Где-то к зиме Мещерин с Самородовым стали с удивлением замечать, что среди солдат все более распространяется мнение о «вредности» войны. От иных можно было услышать речи совсем как от социалистических агитаторов: война-де буржуазная и носит грабительский характер. И тому подобное. Ну а когда на фронт просочились известия о 9 января и последующих за этим в России событиях, тут уж вся армия зароптала. Свято соблюдая данное Тужилкину слово ни в коем случае не заводить ни с кем агитационных разговоров, друзья избегали участвовать в подобных беседах. Хотя, если бы и участвовали, теперь это им, пожалуй, сошло бы с рук. Потому что – самое-то поразительное! – офицеры и те были, по-видимому, близки к такому же настроению. Прямо они ничего такого несогласного с официальною политикой не высказывали, во всяком случае публично, но по некоторым признакам, как то: возросшее среди них пьянство, можно было судить, что и у офицеров наступило душевное переутомление от бездарной кампании. Но главное, командиры будто бы не замечали солдатского ропота, – по крайней мере, случаев взыскания за социалистическую крамолу в армии было крайне мало, до такой степени тема «вредности» войны теперь была у всех, без различия чинов, либо на языке, либо на уме.
В еще большей мере, нежели недовольство людей затянувшейся войной с ее бездарно проигранными сражениями и вечными отходами, бросалась в глаза наступившая в армии апатия: в ротах не осталось и следа того задора, что был еще даже после Ляояна.

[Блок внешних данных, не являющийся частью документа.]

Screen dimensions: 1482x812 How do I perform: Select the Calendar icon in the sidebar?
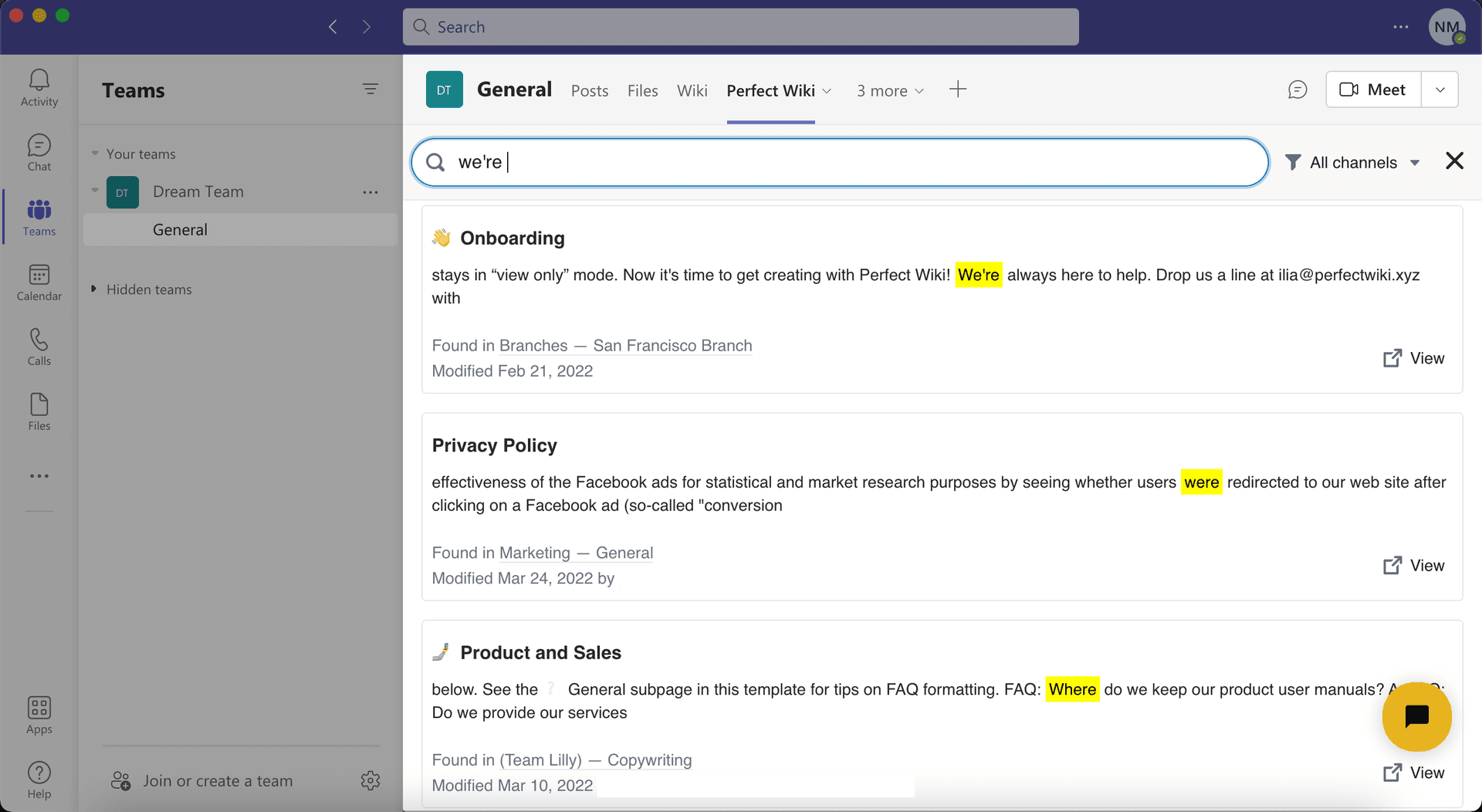[39, 282]
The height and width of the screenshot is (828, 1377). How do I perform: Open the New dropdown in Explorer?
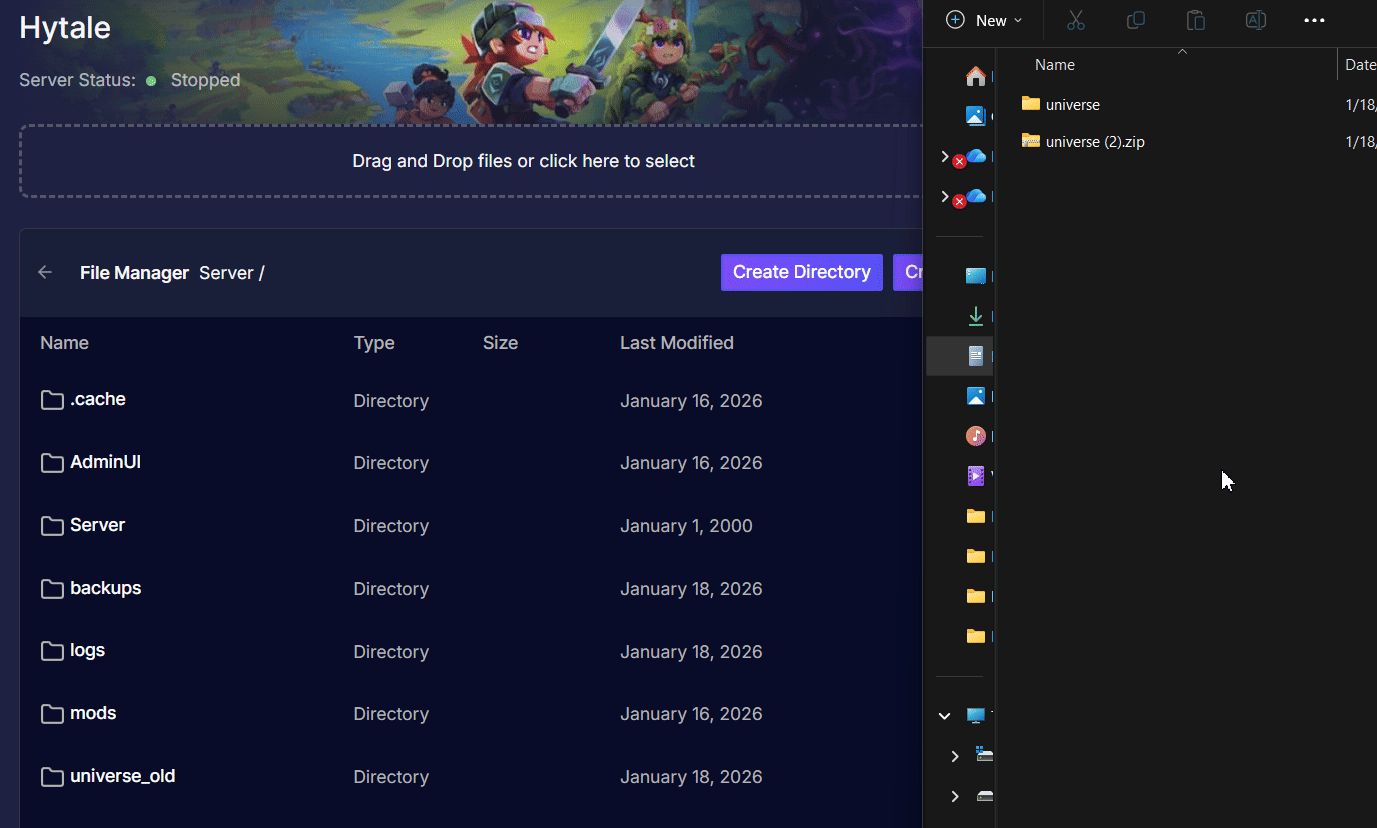[x=984, y=20]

Солдаты перестали смеяться! Взрывов хохота, прежде раздававшихся по всякому поводу из окопов и из фанз, больше не стало слышно. И веселиться у служивых охоты не было, и острословить охотников не находилось. Все пали духом. В роте у штабс-капитана Тужилкина уж на что был балагур и забавник Васька Григорьев, но и того будто подменили: он сделался каким-то сосредоточенным, малоразговорчивым и даже над своим приятелем Матвеичем почти перестал подтрунивать. А сам Матвеич теперь все только вздыхал тяжело. Мещерин как-то спросил у него: «Наверное, сражение будет крепкое. Как мыслишь, Матвеич?» Старый солдат, не поднимая глаз, отозвался невпопад, будто сам с собой разговаривал: «Отпустили бы домой… На что я им… старый».
С таким-то настроением русская армия вступила в генеральное сражение.
В ночь на 6 февраля 5-я японская армия генерала Кавамуры атаковала противостоящий ей русский левофланговый отряд. И хотя командующий 1-й армией генерал Линевич направил на подмогу Ренненкампфу значительные подкрепления, отряд, тем не менее, отошел к северу – к Далинскому перевалу, где у русских были приготовлены крепкие позиции.
В составе 5-й армии находилась дивизия из армии генерала Ноги. Об этом русским стало скоро известно от японских пленных – солдаты рассказывали, что их сюда перебросили из-под Порт-Артура. Когда эти сведения дошли до русского главного штаба, там сложилось безоговорочное представление о роли, возложенной на генерала Ноги: его бывшая в резерве армия целиком брошена в поддержку Кавамуры на обход левого фланга Линевича и на дальнейший прорыв к Мукдену с юго-востока.